The Second Circuit Court of Appeals heard oral arguments in Marblegate Asset Management LLC v. Education Management Corp. on May 12, 2016. One might have thought from the courtroom’s overflow crowd that it was the opening argument in a mob trial, but this is a case about a bond indenture. At issue is whether an out-of-court debt restructuring that did not amend the indenture’s principal and interest terms, but that effectively precluded the noteholders’ ability to be repaid, violated § 316(b) of the Trust Indenture Act (TIA). After concluding that it did, the district court enjoined Education Management Corp. from, among other things, stripping a guarantee which was the principal source of repayment for the notes. Following this decision, a number of similar actions have been filed by holdout noteholders, most notably MeehanCombs Global Credit Opportunities Funds, LP v. Caesars Entm’t Corp., in which another district judge applied Marblegate to hold that § 316(b) bars impairment of the right to payment, as well as the right to bring suit but only with respect to nonconsensual (i) amendments to core terms of a debt instrument or (ii) out of court debt reorganizations.

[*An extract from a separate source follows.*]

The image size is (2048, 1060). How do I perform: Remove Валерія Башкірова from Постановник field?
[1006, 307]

At the heart of the debate is whether § 316(b) operates to protect noteholders of an insolvent or nearly insolvent company where majority action is taken that does not violate any covenant of the indenture but has the practical effect of making repayment to the non-consenting holders impossible. Education Management Corporation, a for-profit education company, and its affiliated entities (EDMC) sought to restructure approximately $1.5 billion of debt, comprised of secured debt and unsecured notes. The unsecured notes were qualified under the TIA. EDMC was precluded from filing for bankruptcy because doing so would have rendered EDMC ineligible for federal funding under Title IV of the Higher Education Act of 1965, depriving it of 80% of its revenue.

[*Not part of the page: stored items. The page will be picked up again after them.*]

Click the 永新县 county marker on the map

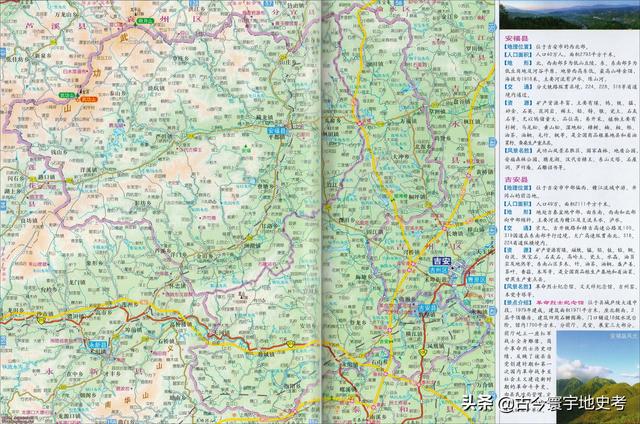pyautogui.click(x=97, y=346)
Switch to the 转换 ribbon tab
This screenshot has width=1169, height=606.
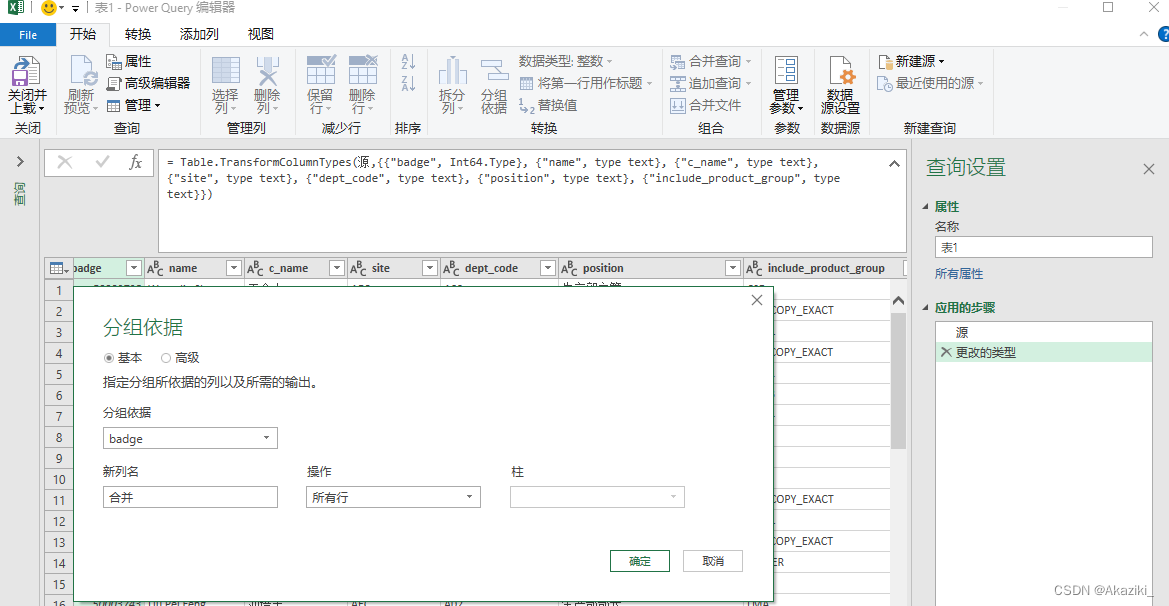pos(137,33)
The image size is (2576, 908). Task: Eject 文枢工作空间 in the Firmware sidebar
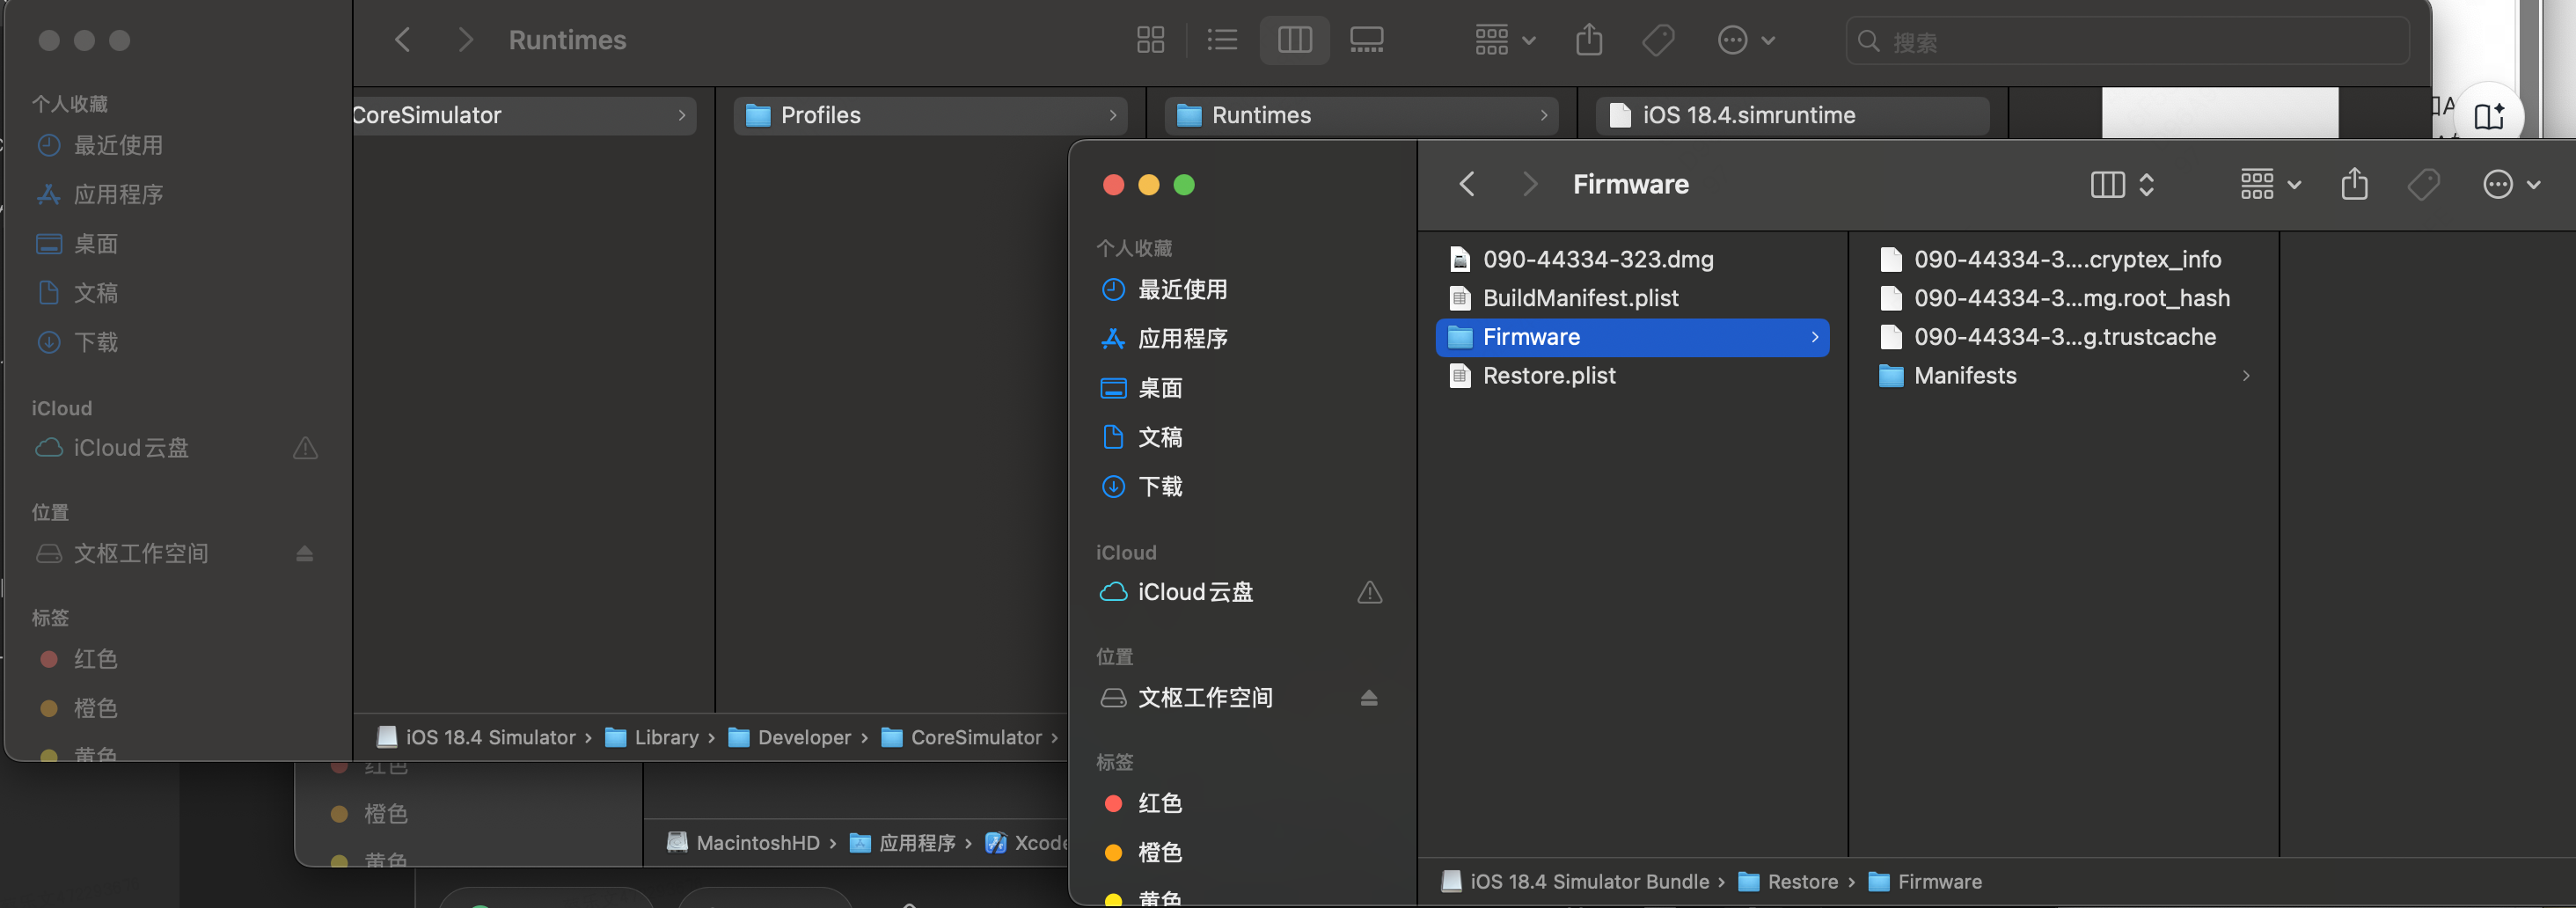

Accordingly, EDMC pursued an out-of-court restructuring under which the noteholders’ treatment varied dramatically, depending on whether they accepted the company’s exchange offer. If 100% of the noteholders accepted the company’s offer, then the notes would be converted into equity of the issuer’s parent-guarantor. If 100% of the creditors did not consent to the proposed restructuring, however, the company would implement an alternative transaction under which the secured lenders would foreclose on substantially all of the assets of EDMC and release the EDMC parent guarantee of their loans. Under the terms of the parent guarantee for the unsecured notes, the guarantee could be released either by majority vote of the unsecured noteholders or by the secured lenders. For this reason, the offering circular for the notes warned investors not to assign any value to the parent guarantee. While the transaction did not amend the actual terms of the unsecured notes, it was designed to ensure that any noteholder who dissented from the out-of-court restructuring would receive no payment on its notes and would be left with only claims against a worthless subsidiary.

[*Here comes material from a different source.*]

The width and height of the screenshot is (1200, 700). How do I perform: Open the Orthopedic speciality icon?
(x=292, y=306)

Based on questions that were asked of all three counsel who presented argument, the court appears interested in whether there is a way to limit the Marblegate holding. The answer from the appellants was an unequivocal no; Marblegate, on the other hand, said the case was a “Black Swan,” unlikely to reoccur.1 But as the appellants pointed out, more noteholder actions have been filed for alleged § 316(b) violations in the wake of Marblegate than in the preceding 70 years since the passage of the TIA in 1939.2 Another question that all counsel were asked was the meaning of the word “impairment” in § 316(b), which provides that “the right of any holder… to receive payment of the principal [] and interest…shall not be impaired or affected without the consent of such holders….” Appellants argued that these words have a settled meaning based on decades of practice and the TIA’s legislative history. Marblegate argued in favor of a literal, plain English meaning, as one member of the panel suggested it should have.

Appellant – Education Management’s Argument

Education Management opened by arguing that § 316(b) serves an important but limited function: it prohibits majority bondholders from collusively modifying an indenture’s payment terms. That is, the statute only protects the right to receive payment. The right to receive payment is necessarily defined by the indenture itself. Nothing in the TIA prevents parties from placing conditions on the right to payment. In this case, there were two critical conditions: one, the indenture explicitly recognized that secured lenders could foreclose on the issuer’s assets. Two, the indenture explicitly recognized that guarantees could be released by secured creditors.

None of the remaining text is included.